You know something? If this were a competition for political or social entitlement, specifically for the privilege of writing badly and not getting called on it, as payback for past (or present) disadvantage, then I wouldn’t shrink from vying with Mr van Schoor. There’s nothing inherently posh about being a white American woman, an identity he deploys as an accusation. Yes, I went to Harvard, published a lot of books, and won important prizes; but to do that I had to take jobs from the age of thirteen, working in the fields and scrubbing pots at the Korner Kitchen and toilets in vacated apartments. I had to live on as little as $1 500 a year into middle age and win respect for my mind in institutions where poorer students were sneered at and sidelined and male professors made remarks like ‘I can’t pay any attention to what you’re saying. Your breasts are too beautiful.’
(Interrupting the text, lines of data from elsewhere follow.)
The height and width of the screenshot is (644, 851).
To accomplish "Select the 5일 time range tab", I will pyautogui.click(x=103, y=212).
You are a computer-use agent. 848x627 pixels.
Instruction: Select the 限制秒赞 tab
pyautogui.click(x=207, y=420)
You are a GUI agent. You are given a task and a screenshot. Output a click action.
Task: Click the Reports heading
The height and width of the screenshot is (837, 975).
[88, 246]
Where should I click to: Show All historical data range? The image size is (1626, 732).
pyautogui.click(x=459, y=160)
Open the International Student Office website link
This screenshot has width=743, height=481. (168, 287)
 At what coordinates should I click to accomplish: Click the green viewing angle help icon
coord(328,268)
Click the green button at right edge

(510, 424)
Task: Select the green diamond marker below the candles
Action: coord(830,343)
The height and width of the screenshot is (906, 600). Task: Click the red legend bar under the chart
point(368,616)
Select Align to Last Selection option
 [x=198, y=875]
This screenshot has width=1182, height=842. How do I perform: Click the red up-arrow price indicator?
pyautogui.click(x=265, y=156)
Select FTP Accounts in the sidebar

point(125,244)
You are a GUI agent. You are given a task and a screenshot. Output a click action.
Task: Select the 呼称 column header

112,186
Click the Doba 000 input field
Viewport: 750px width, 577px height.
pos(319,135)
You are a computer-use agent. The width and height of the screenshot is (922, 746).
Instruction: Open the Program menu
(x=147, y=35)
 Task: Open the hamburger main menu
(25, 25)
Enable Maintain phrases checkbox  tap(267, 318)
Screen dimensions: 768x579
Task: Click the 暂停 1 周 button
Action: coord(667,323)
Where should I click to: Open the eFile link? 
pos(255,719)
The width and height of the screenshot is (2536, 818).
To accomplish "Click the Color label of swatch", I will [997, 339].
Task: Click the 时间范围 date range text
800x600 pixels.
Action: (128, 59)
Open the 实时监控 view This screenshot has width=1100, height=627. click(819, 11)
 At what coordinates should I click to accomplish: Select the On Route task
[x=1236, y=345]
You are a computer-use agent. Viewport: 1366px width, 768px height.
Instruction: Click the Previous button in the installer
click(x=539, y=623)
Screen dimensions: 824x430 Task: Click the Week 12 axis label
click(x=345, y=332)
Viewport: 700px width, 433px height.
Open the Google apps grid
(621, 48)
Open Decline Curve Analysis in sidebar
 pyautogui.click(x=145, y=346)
When I lived in South Africa and won the CNA Literary Award I was reviled, in very similar terms to those Mr Van Schoor uses, for having the wrong identity for literary distinction. In a letter to a newspaper—and I would bet anything that the writer had never seen the book in question, Other Places—I was called a ‘white American poet’ who ipso facto must be a beneficiary of favouritism and should therefore enjoy the award ‘in silence’.

But it’s not a competition for political or social entitlement. It’s about writing what’s worth reading. Readers of this exchange and of my book may judge who’s ‘won’. So as for the offer of schnapps (pear, nice choice), I’ll gladly raise my glass to the great Augustine with Mr van Schoor should the occasion arise. The enemies of humane and progressive civilisation—and it’s pretty clear who they are worldwide right now—would be delighted to see someone like Mr van Schoor and someone like me at odds over the long term.

One thought on “Letter: Translating Augustine—Sarah Ruden responds to David van Schoor”

  1. Many years ago I had the good fortune of visiting Kloof Street Library and finding a pristine copy of Other Places by Sarah Ruden for sale.Not having any tertiary qualifications,I’m not able to participate in judging who is right. All I know is that I really liked the poems,written with intelligence and love.I’ve used the word love,rather than compassion or sensitivity,as that is the mood or feeling I got from the poems.
    Also I’m mixed race.Would happily buy any of Sarah Ruden’s books,based on her abilities to be an entertainingn writer(boring books are dverywhere,writes very well,so that she can be reread over and over.Sarah is enlightened and committed to accuracy.So rare amongst authors,concerned with paying the bills,fame & fortune,vanity.She is well worth reading for personal growth znd enjoyment of books.